- **REQUIREMENT**: Rewrite the material from the line with "Given: Add product" up to and including the line with "point(936,23)" as a numbered list, skipping blank lines and leaving out the pictures.

[Records]
▽

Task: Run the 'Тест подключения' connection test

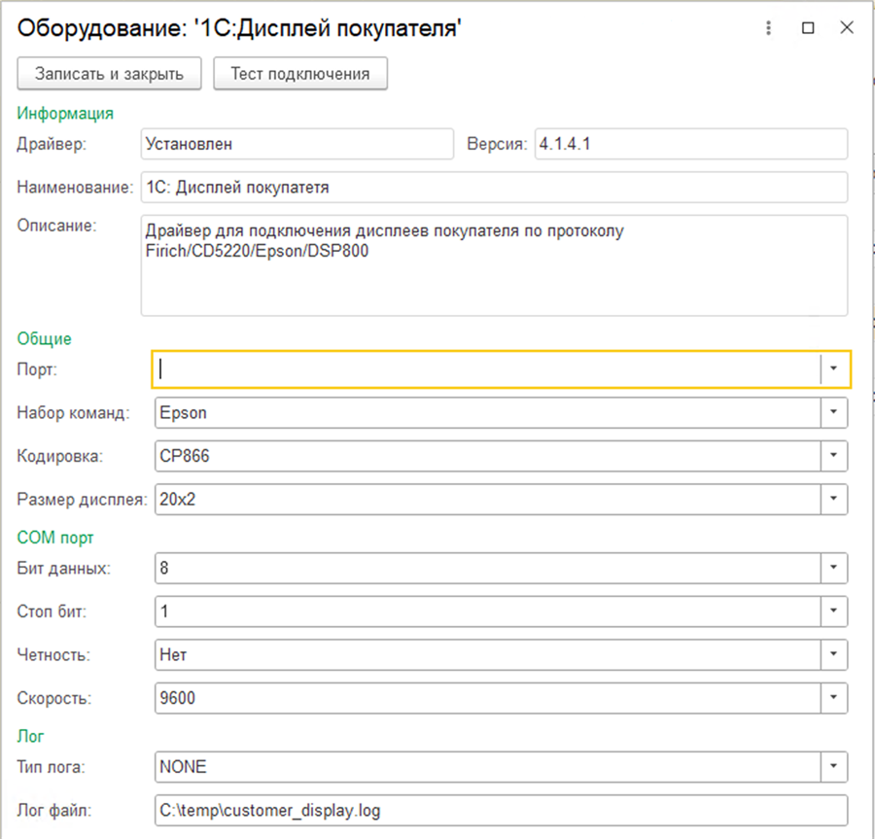Action: tap(299, 73)
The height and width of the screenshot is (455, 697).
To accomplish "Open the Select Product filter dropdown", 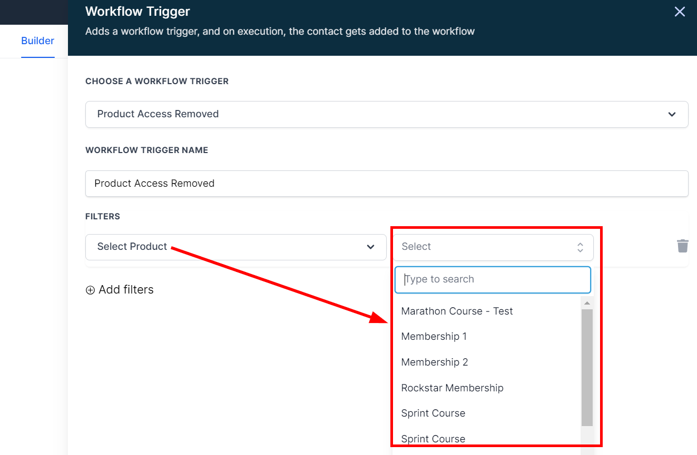I will tap(235, 247).
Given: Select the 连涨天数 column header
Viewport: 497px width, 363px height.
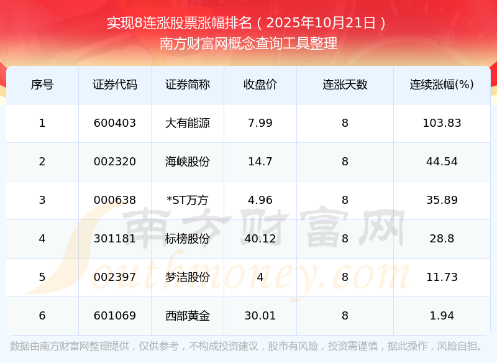Looking at the screenshot, I should point(345,85).
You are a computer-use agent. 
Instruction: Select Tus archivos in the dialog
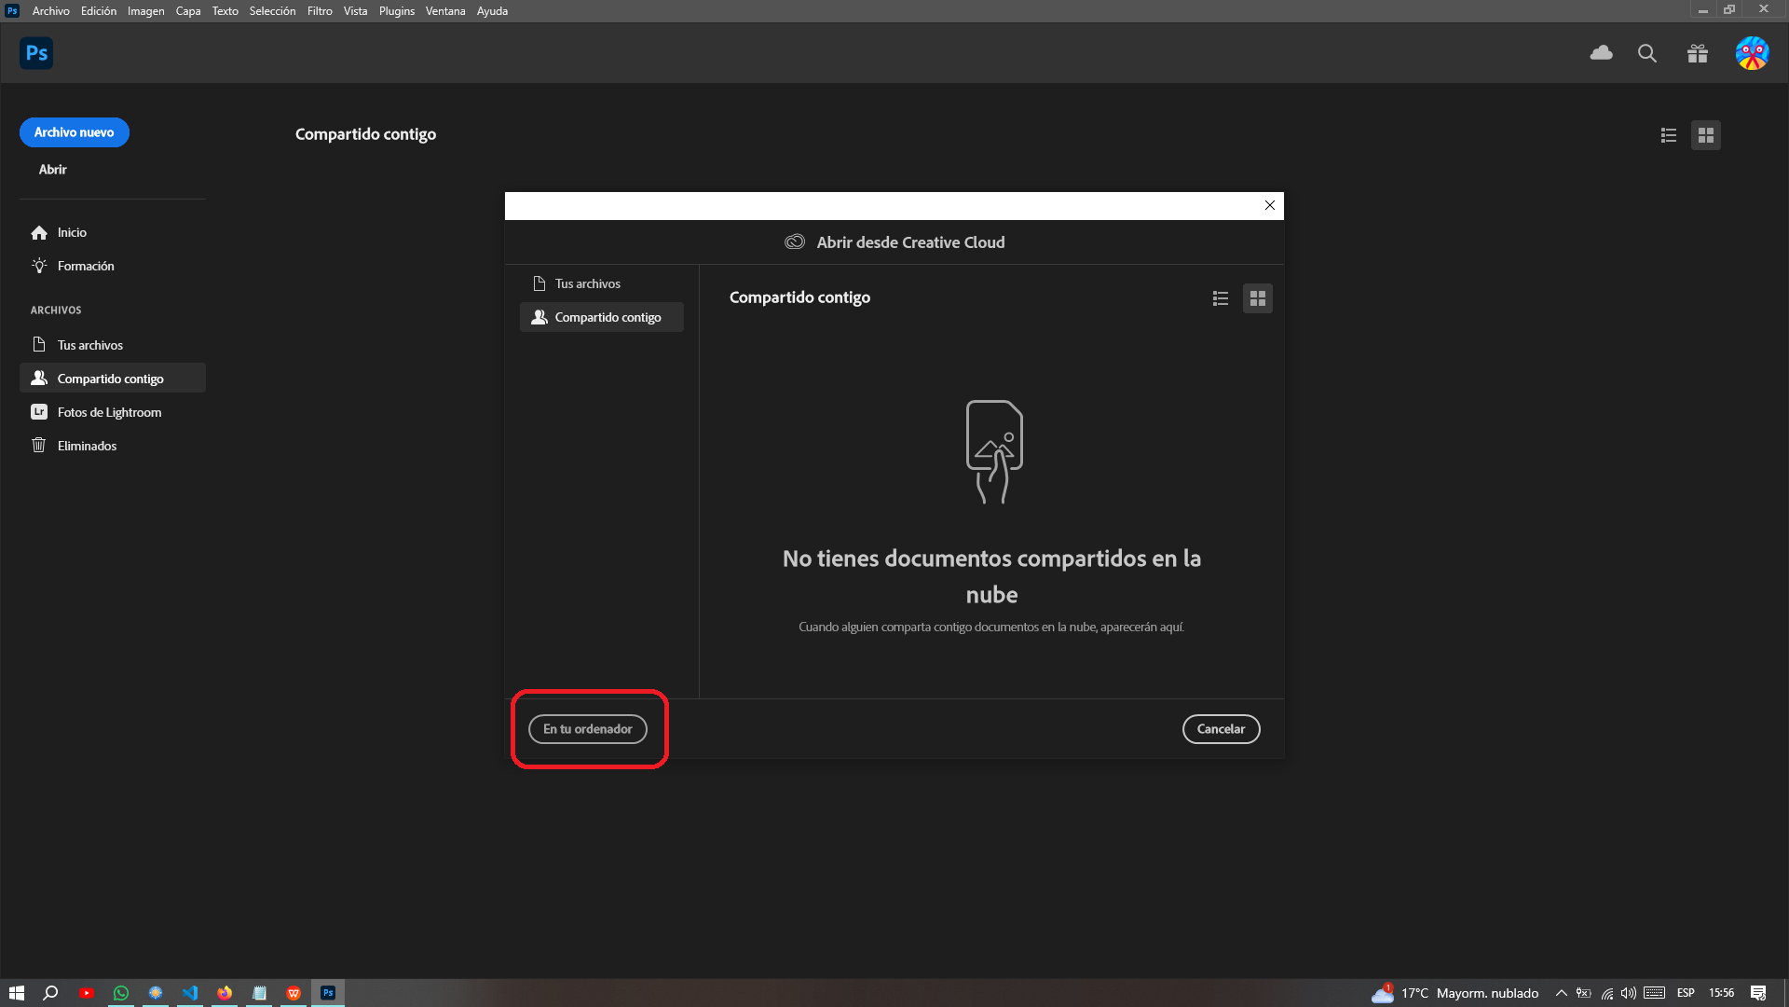point(587,283)
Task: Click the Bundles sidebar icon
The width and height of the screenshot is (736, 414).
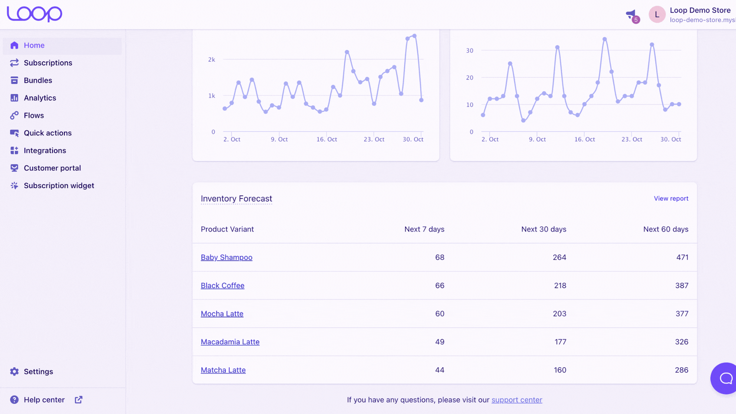Action: (14, 81)
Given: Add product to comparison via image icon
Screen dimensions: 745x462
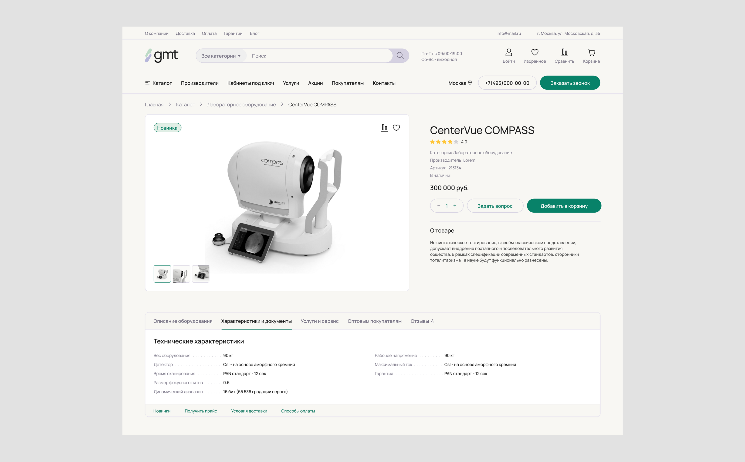Looking at the screenshot, I should click(x=384, y=128).
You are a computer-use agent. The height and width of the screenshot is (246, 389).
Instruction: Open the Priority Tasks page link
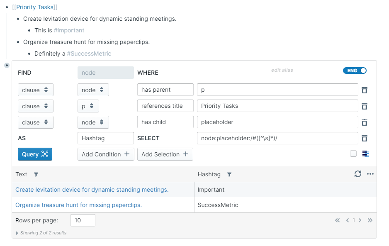pos(35,7)
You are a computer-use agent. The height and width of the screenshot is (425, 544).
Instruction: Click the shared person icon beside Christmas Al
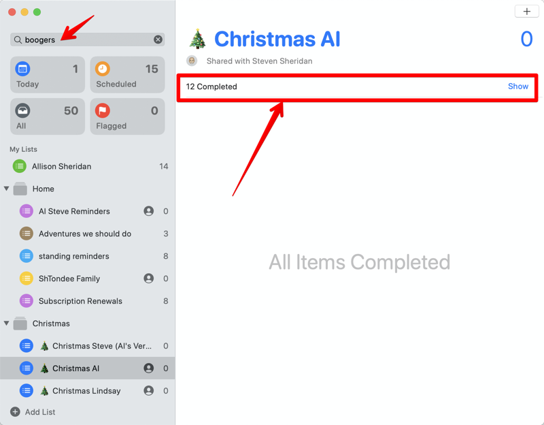click(x=148, y=368)
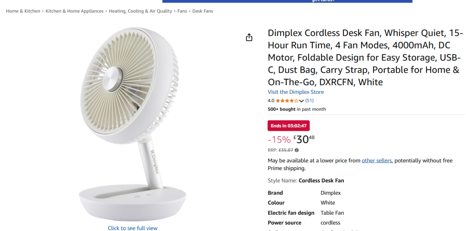The width and height of the screenshot is (466, 231).
Task: Open Heating, Cooling & Air Quality breadcrumb
Action: coord(140,11)
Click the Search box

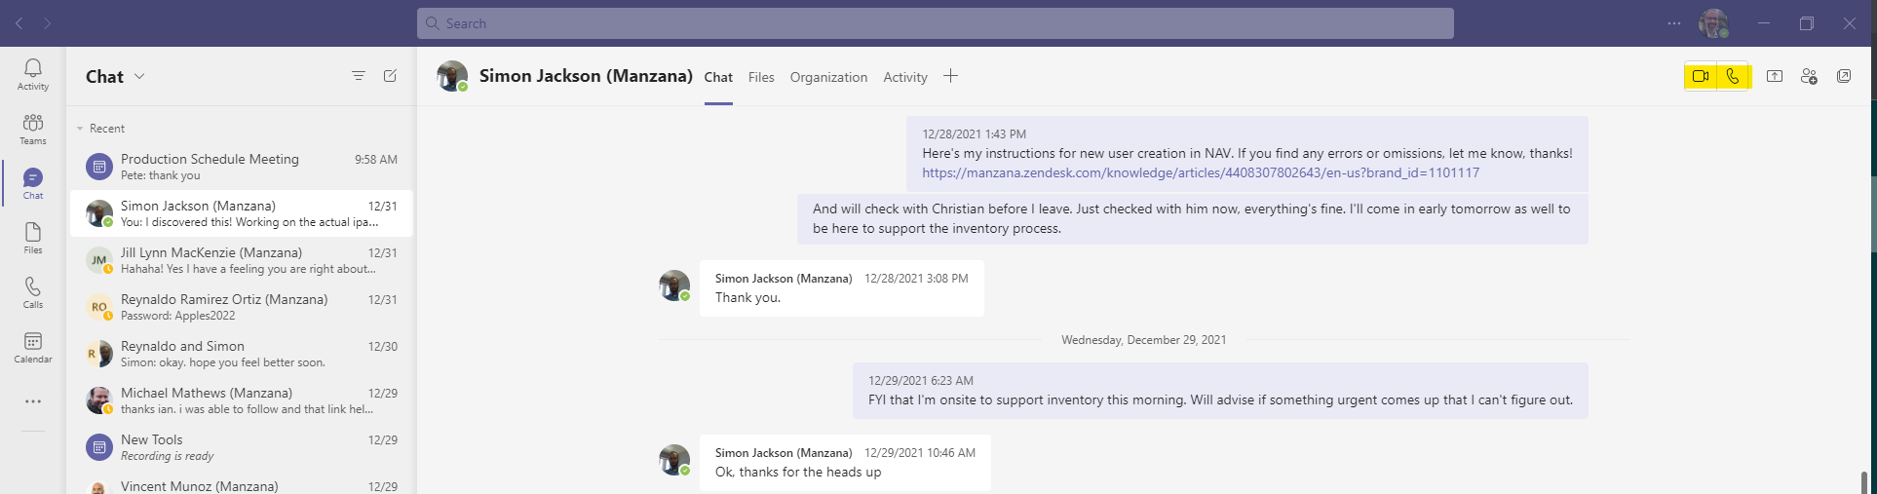point(936,23)
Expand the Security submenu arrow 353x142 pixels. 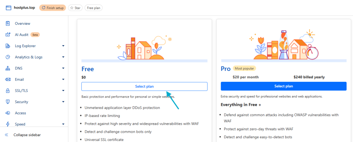[63, 102]
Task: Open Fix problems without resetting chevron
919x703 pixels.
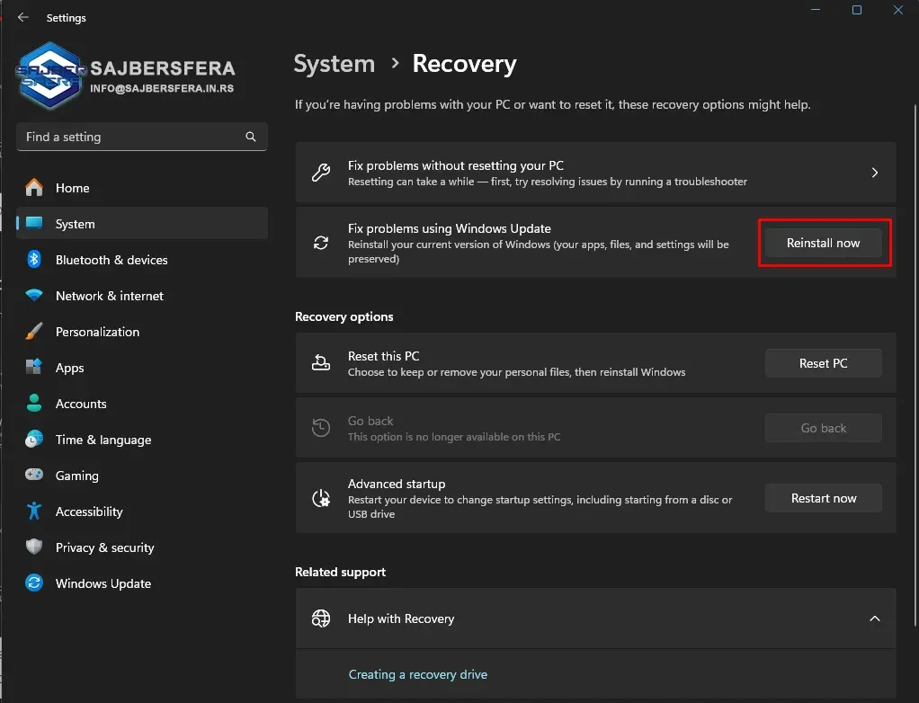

△

- **WRITTEN SOLUTION**:
1. Given: Add product to comparison via image icon
2. Screen dimensions: 745x462
3. Looking at the screenshot, I should click(x=384, y=128).
4. You are a computer-use agent. The height and width of the screenshot is (246, 389).
5. Instruction: Open the Priority Tasks page link
6. pos(35,7)
7. You are a computer-use agent. The height and width of the screenshot is (425, 544).
8. Instruction: Click the shared person icon beside Christmas Al
9. click(x=148, y=368)
10. The width and height of the screenshot is (466, 231).
11. Task: Open Heating, Cooling & Air Quality breadcrumb
12. Action: coord(140,11)
13. Click the Search box
14. point(936,23)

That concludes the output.